Now I am working in London. I broke records at the school, now I am probably still breaking records after I left. I’d love to know how many pupils actually did go to University and graduated, even more so, how many actually work in London for a large company that millions depend on daily. Many from my school will be going “you’re boasting about what you have done”, actually no, I’ve actually got a bigger challenge and its not about me, its not about others, its about SEND and this is borne out of my frustration of life, you see SEND, jobs and education becomes hard, VERY hard. IT shouldn’t be, but the stigma is still there, the stigma of society as a whole see people like me with Asperger’s Syndrome as “pretty stupid” when actually, we are really really smart, its changing perception of that and as much as I hate to say it, when I come from a far more diverse background, I’ve had that exposure of seeing what the person can do, those that come from state school where SEND isn’t a thing, still have that stigma. That’s what I want to change, just became my education background isn’t that good, doesn’t mean I am less able, in fact, I prove I’m just as able – I just need a bit more support to understand what is the social norms and how to interact (as I interact differently).
I actually had a longer post prepared on SEND, but I never completed it, so that is on the back burner.
So why does my 40th suck? What did I ask for, for my birthday? Well, everything I touch either doesn’t work, needs emptying frequently, the filters clogged very quickly, you need to untangle the bloody thing and no matter what manufacturer you use, its the same situation, so when I go and clean the house, I want the bloody thing to just bloody work.
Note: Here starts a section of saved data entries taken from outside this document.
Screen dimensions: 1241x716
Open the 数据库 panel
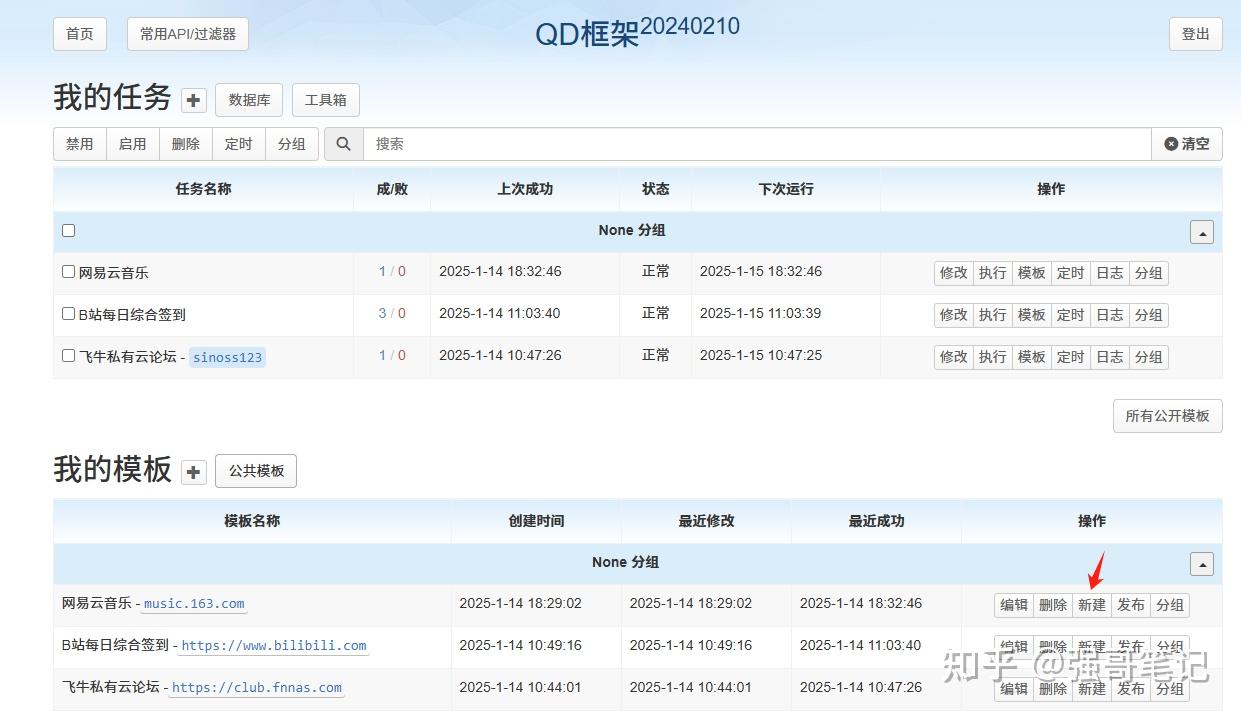coord(248,99)
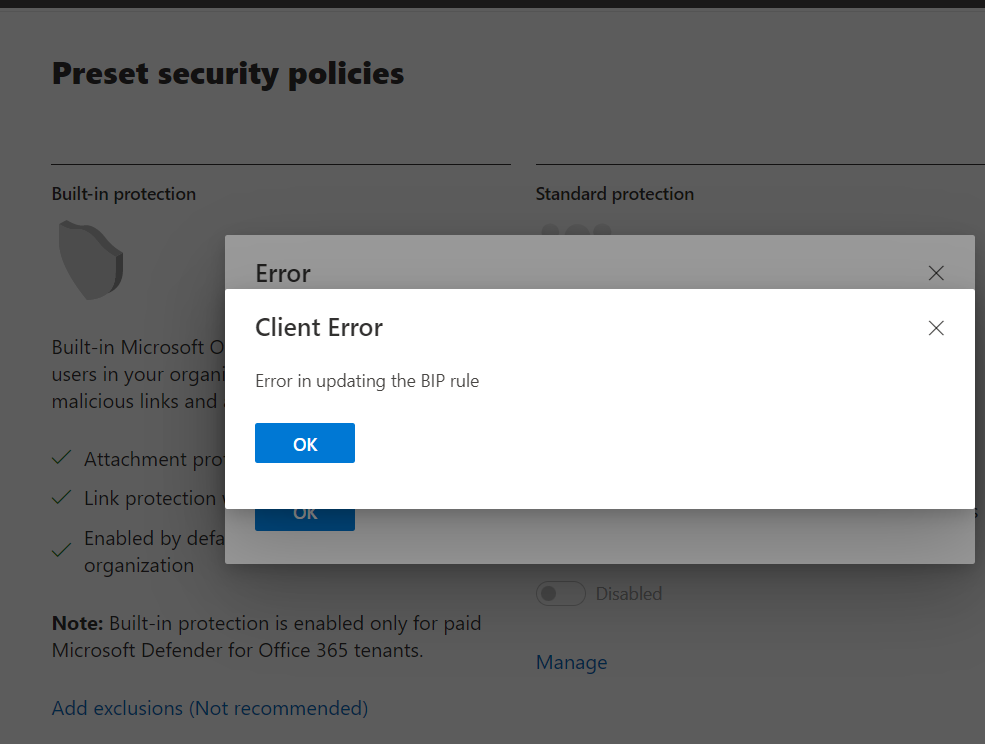Click checkmark icon beside Enabled by default
Viewport: 985px width, 744px height.
tap(62, 550)
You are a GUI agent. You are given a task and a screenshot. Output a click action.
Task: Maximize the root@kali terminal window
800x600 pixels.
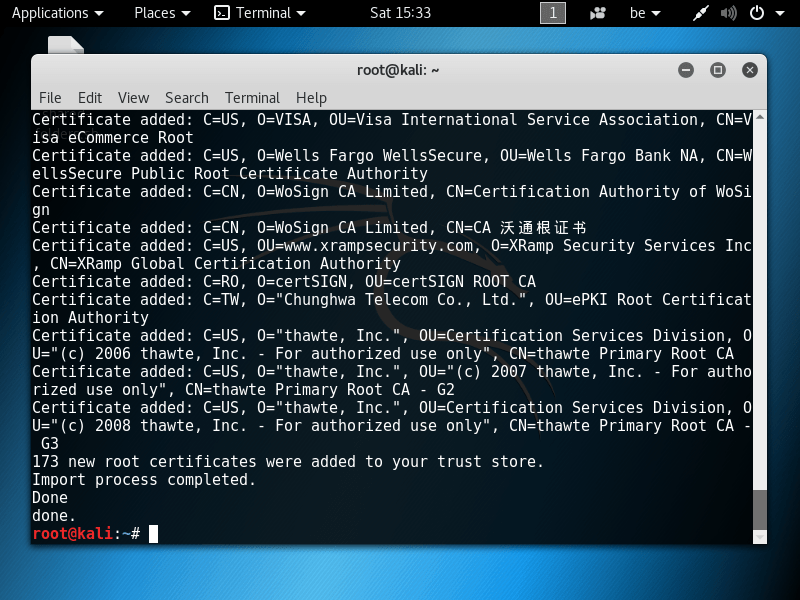click(x=717, y=70)
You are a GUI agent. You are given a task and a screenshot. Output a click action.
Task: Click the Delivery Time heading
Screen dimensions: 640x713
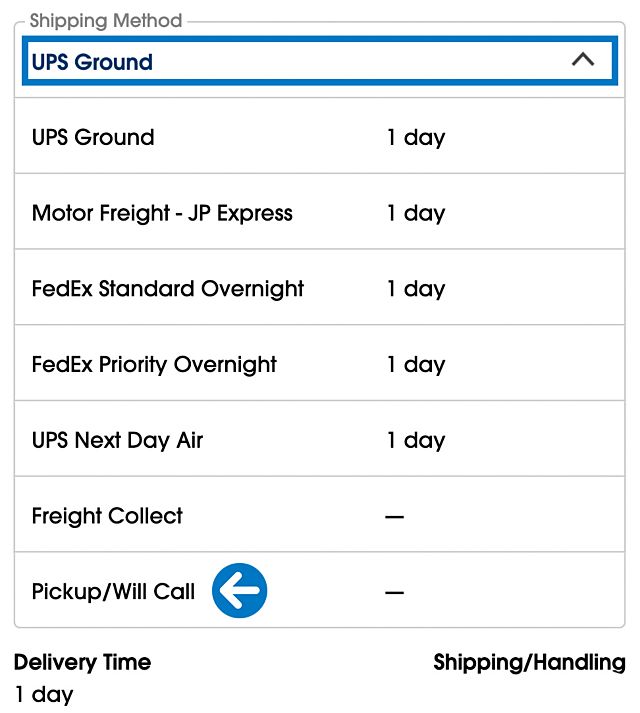click(x=82, y=662)
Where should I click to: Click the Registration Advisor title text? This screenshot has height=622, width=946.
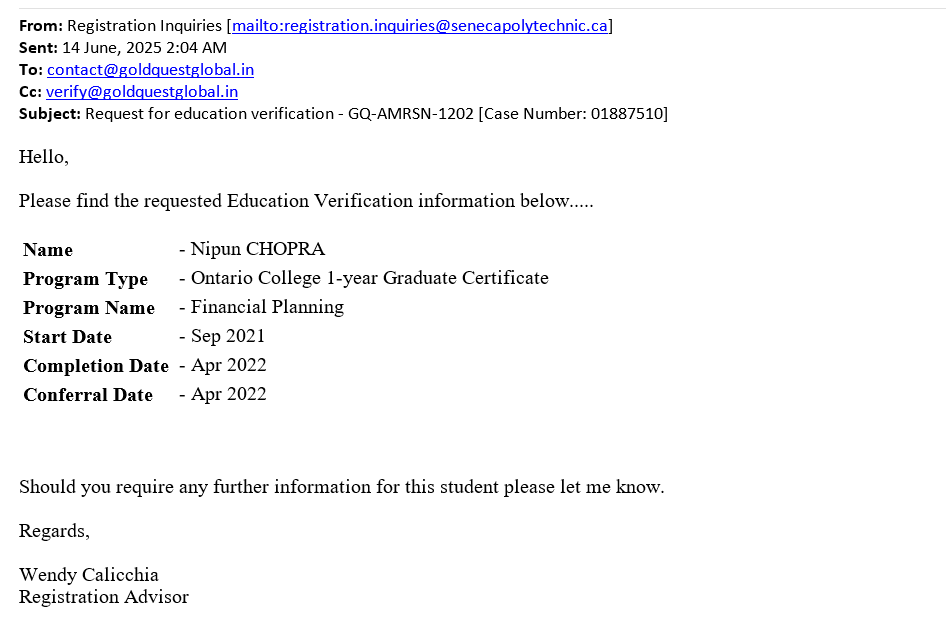pyautogui.click(x=104, y=597)
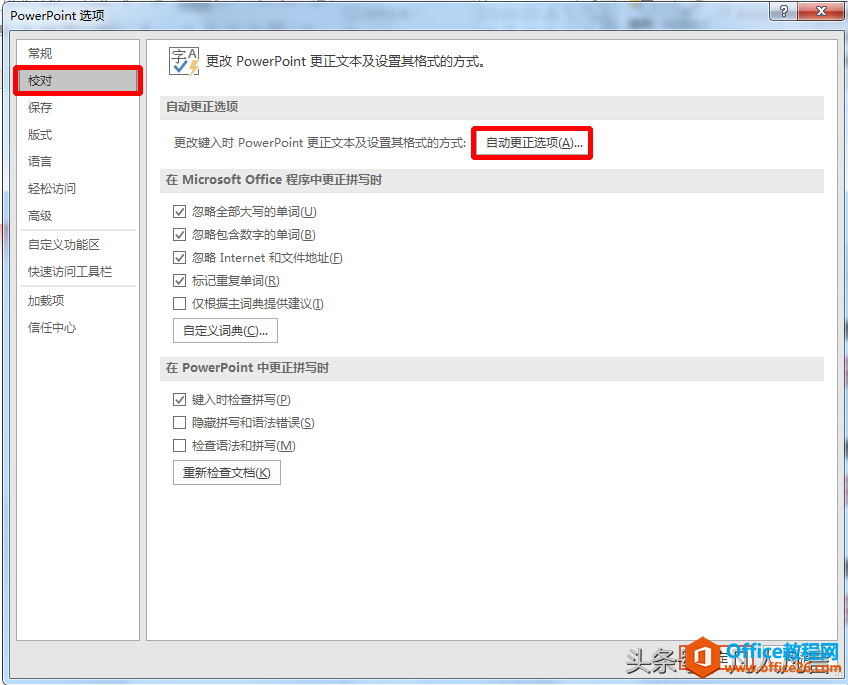The height and width of the screenshot is (685, 848).
Task: Click 重新检查文档(K) button
Action: point(226,472)
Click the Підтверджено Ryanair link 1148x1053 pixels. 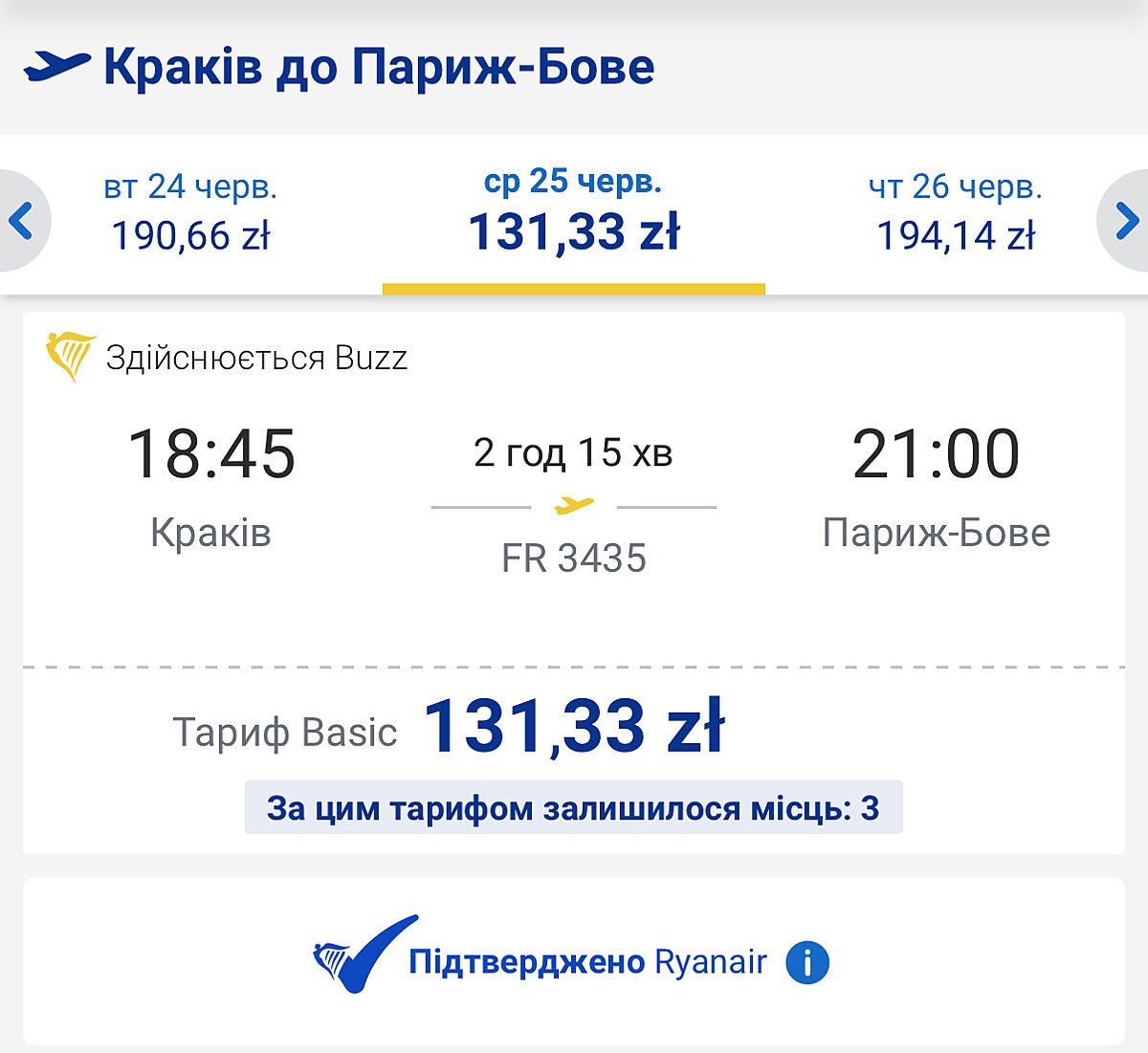coord(587,961)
I asked for something that became my companion at work, I remember them at school too, with his great big smile and eyes, that great big trunk sticking out and made a machine human. Outside the UK, he’s not as well known, but inside the UK, he has a dependable reputation and has many other friends in different colours…

.. he’s not a machine, he’s a life long companion! Many people would absolutely hate having a hoover for their birthday. Me? I wanted a Henry. So I finally got my own Henry Hoover. Finally, I can clean the house with a hoover that is reliable and easy to fix. That’s the other complaint, every Dyson I’ve touched, breaks, can you find the bits for them? God, nope, because they stopped making them. Henry’s? Dead easy and dirt cheap! That’s why he isn’t a machine, but a companion for life.
(Side note, I managed to complete a yearly task, trains and daffodils, this is on the flower bed at Haslemere station with the only daffodil I snapped at the time.)